Gradually people leave and I realise that I'm one of the last still there, with possibly the furthest distance to travel back. I've enjoyed a few good chats, so much that until now I hadn't noticed the glowering clouds above. I kick the MZ and it stutters a little as I leave, as I haven't given it time to warm up again. Once under load, it soon sorts itself out and I follow my nose out of the valley until I see a sign for Leek just as the rain starts. Now normally I could stop and put on my one-piece waterproofs, with the obligatory rain dance. You know, the one where you hop around in a circle trying to get your second boot in the other hole, followed by the demented Border Collie impersonation where the right-hand sleeve takes on the role of a tail that just can't be caught. However, the waterproofs are somewhere at home along with the electricity that I can hear my phone crying out for.
The rain gets heavier through Macclesfield and the wind is becoming more than an occasional problem. I head out of town on the Knutsford road and I can't believe the coincidence when my enjoyment of a little series of fast sweeping full throttle bends are ruined for the second time that week by the bike dying -- until I flick the petrol cock to reserve. How have I managed to run out of fuel twice within the same 200 yards within the same week? I pull into a filling station at Chelford and am forced to buy another litre of 2-stroke oil and stick in five litres of fuel at 25:1, as 200ml is easy to measure from the marks on the side of the bottle. That's another opened bottle of oil for the collection in my kitchen which bears oleaginous witness to my lack of forethought. I could of course use the small bottle of oil in the tool box cubby hole in the offside panel, if I had remembered to bring the key for it...
I settle back on the bike with my customary unsightly bulge in my jacket which occurs on many of my homeward journeys. At least the comparatively slim bottle of Shell oil deforms me less than the chunky bottle of Castrol I bought earlier in the week.
It really is bouncing down now and as I head into Knutsford it looks like there has been a convention of tree surgeons in town. The howling wind has littered the road with dead wood, some of it large enough to spit me off if I'm not careful. The rain is bouncing a foot off the road and the wind is driving sheets of rain at me from my left. My leathers and my boots are completely sodden by now so it doesn't really matter; it's the electrics that concern me. Over Christmas I replaced the original voltage regulator with a solid state unit from MZ-B, so this is as good a test of it as anything, with the lights on and driving rain.

### Dataset content
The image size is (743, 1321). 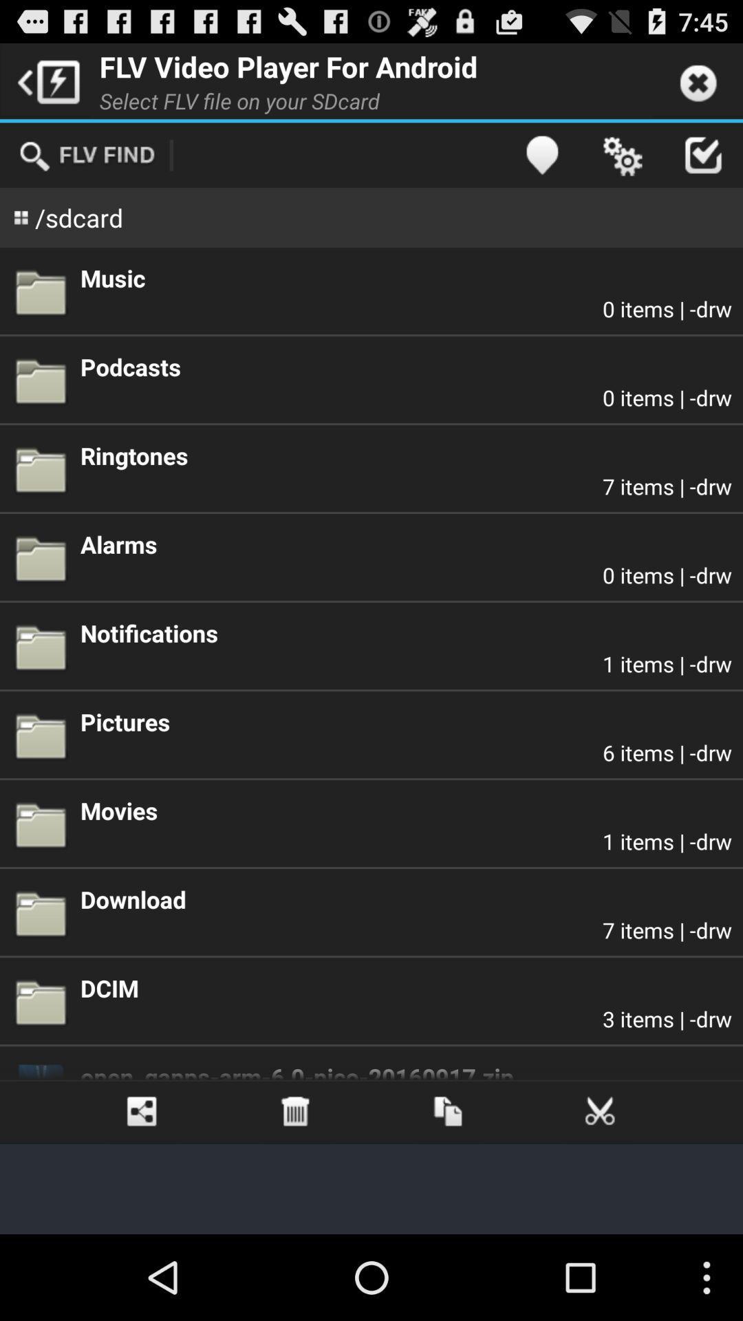 I want to click on the setting button, so click(x=622, y=155). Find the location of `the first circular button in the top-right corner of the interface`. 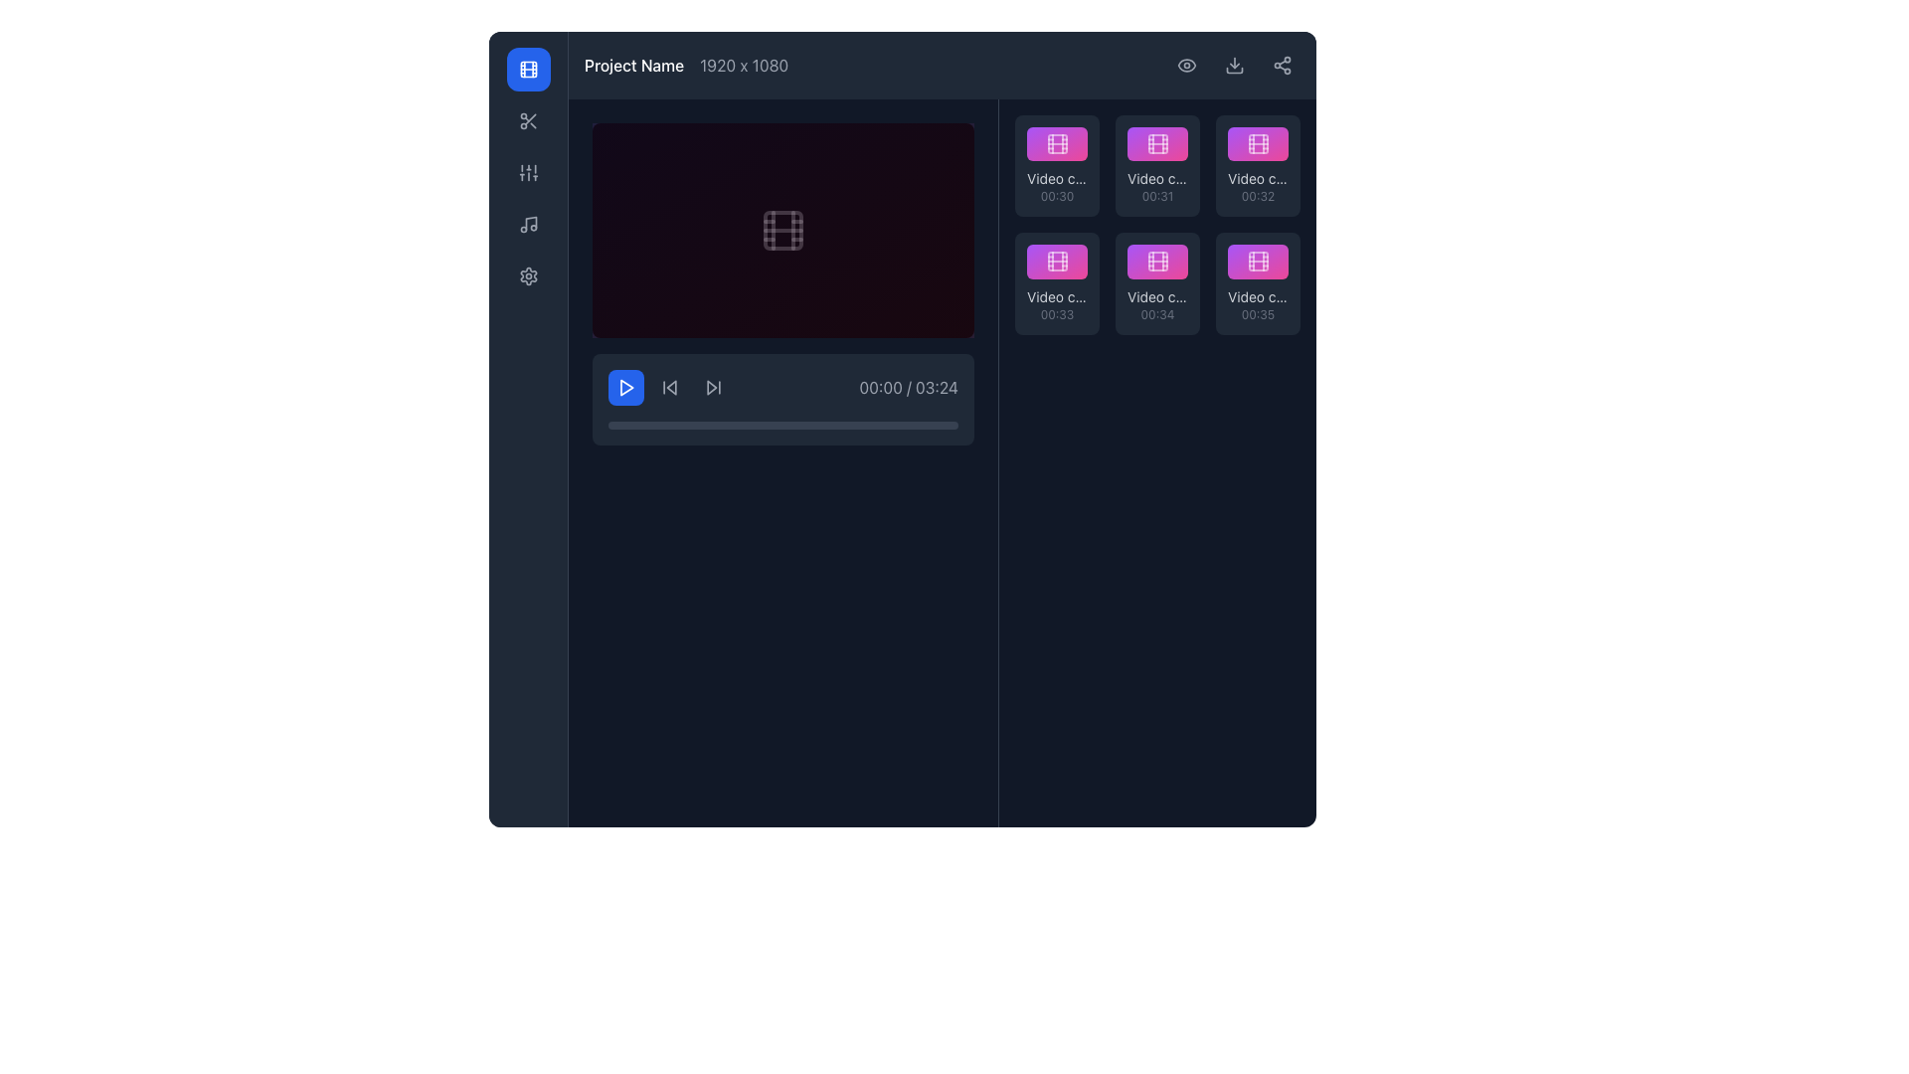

### Requests
[1] In the motorcycle ride story, where does the rider stop to buy fuel and oil?
[2] For each statement, say whether it agrees with the motorcycle ride story, and quote the words from the story that decide it.
(a) The rider had the one-piece waterproofs along on the trip.
(b) The rider put in a new voltage regulator over Christmas.
(c) In Knutsford, the wind drives the rain at the rider from the right.

### Solutions for each task
[1] At a filling station at Chelford.

[2]
(a) No: "the waterproofs are somewhere at home"
(b) Yes: "Over Christmas I replaced the original voltage regulator with a solid state unit from MZ-B"
(c) No: "the wind is driving sheets of rain at me from my left"